Opinión

Obras son amores...

Por estas fechas Galicia ha vuelto a arder castigada por la lumbre mientras más de uno, arrimando el ascua a su sardina, aprovecha para señalar como culpable de la tragedia a la Plaza del Obradoiro, obviando que ninguna Administración dispone de recursos para contratar a personal suficiente que desarrolle labores de vigilancia y prevención sobre una superficie de 2,36 millones de hectáreas de  masa arbolada.  Resulta inasumible disponer de efectivos sobrados para sanear y limpiar los montes, sobre todo considerando, sólo como ejemplo, la dejadez de las concesionarias eléctricas que, exigiendo un corredor de cuatro metros y medio a cada lado de sus postes, apenas destinan un céntimo a mantener rozados sus tendidos o las líneas del gasoducto, sobre las que prolifera una verdadera selva de matorral. El bosque arde por estar inculto, cierto, pero en un rural cada vez más despoblado resulta inhumano exigir a ancianos de ochenta años que lo desbrocen o costeen con sus exiguas pensiones a jornaleros que lo hagan.

Pero más grave aún que el fuego es la actitud de quines pretenden capitalizar los incendios en el más artero de los beneficios. Todo el mundo asistió al dantesco espectáculo de los integrantes de la asociación Nunca Máis cuando, tras acusar de responsable al gobierno del PP anterior al bipartito, salió a la calle durante el mandato del PSdG-BNG para culpar a unos Populares que, tras cesar en el Palacio de Rajoy, carecían de competencias, continuando finalmente por censurarlo al volver al poder, demostrando que en ese colectivo jamás hubo autocrítica ni ambición por defender el monte, sino sólo la inquina de utilizar la tragedia como arma política.
El fuego no sólo perjudica a unos cuantos urbanitas exaltados que se lanzan a la calle a protestar sin tocar jamás una hoz, una pala o una manguera para acudir en auxilio durante las labores de extinción o socorro a los damnificados. El siniestro causa daños por igual a todos: a los propietarios  por las pérdidas materiales y al resto de los ciudadanos por el deterioro medioambiental con sus consecuencias.
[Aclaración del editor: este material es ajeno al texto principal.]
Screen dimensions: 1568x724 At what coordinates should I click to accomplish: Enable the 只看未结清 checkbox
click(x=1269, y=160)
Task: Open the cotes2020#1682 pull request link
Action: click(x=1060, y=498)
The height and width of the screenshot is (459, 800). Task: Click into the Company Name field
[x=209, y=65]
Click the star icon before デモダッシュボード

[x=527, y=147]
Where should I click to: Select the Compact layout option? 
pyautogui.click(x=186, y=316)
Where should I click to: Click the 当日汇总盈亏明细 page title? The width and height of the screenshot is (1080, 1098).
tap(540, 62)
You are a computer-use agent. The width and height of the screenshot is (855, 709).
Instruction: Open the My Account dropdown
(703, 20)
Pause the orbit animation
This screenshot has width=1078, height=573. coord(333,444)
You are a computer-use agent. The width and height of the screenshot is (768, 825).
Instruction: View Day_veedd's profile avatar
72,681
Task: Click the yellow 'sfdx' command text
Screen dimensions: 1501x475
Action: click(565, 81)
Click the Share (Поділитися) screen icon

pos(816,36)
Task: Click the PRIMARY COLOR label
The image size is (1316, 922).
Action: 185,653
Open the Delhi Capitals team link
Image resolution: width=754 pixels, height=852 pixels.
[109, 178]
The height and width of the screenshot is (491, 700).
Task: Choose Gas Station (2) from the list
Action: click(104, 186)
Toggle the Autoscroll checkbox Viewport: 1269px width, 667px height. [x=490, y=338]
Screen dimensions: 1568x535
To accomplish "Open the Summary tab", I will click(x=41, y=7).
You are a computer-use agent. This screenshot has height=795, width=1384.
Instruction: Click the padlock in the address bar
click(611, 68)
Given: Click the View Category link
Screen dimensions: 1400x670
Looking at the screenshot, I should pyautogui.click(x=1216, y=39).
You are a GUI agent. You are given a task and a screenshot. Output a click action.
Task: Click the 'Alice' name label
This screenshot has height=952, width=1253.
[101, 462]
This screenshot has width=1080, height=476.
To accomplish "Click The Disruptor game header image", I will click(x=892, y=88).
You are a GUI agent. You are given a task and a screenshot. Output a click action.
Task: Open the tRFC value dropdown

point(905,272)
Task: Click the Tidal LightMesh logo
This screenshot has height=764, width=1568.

No existe mayor error que politizar estos estragos, ya que banaliza la cuestión y distrae la realidad del tema, sustrayendo la atención sobre los verdaderos causantes. El fin de la catástrofe no pasa por un cruce de acusaciones sino por poner en valor el monte, planteándolo como una industria sostenible que genere beneficios que atañan al interés general.

Tiene que existir un término medio, una solución que podría pasar por intensificar la silvicultura institucional —aceptando incluso una explotación a través de concesionarias—, procesando rastrojo y rama del desbroce para producir biometanol, convirtiendo a Galicia en un referente del biocombustible, proporcionando no sólo independencia energética sino también cuantiosos impuestos directos que redundarían en la financiación autonómica.

De los subproductos del biometanol podría destinarse el bagazo indistintamente a su transformación en biomasa dedicada a la elaboración de pella para calderas de calefacción, a compostaje para abastecer a la industria agropecuaria y forestal, o para la obtención de celulosa con que nutrir tanto a fábricas de papel como a la de celuloide o plástico, todo ello sin menoscabo del aprovechamiento de la resina y madera.
Toda esta actividad supondría proteger el monte rentabilizándolo, creando multitud de puestos de trabajo directos e indirectos y enriqueciendo al país. Pero que nadie se llame a engaño: tanto beneficio exige voluntad por todas las partes y estar dispuesto a arrimar el hombro. El día que el monte sea más rentable que la quema, se dará carpetazo definitivo al fuego.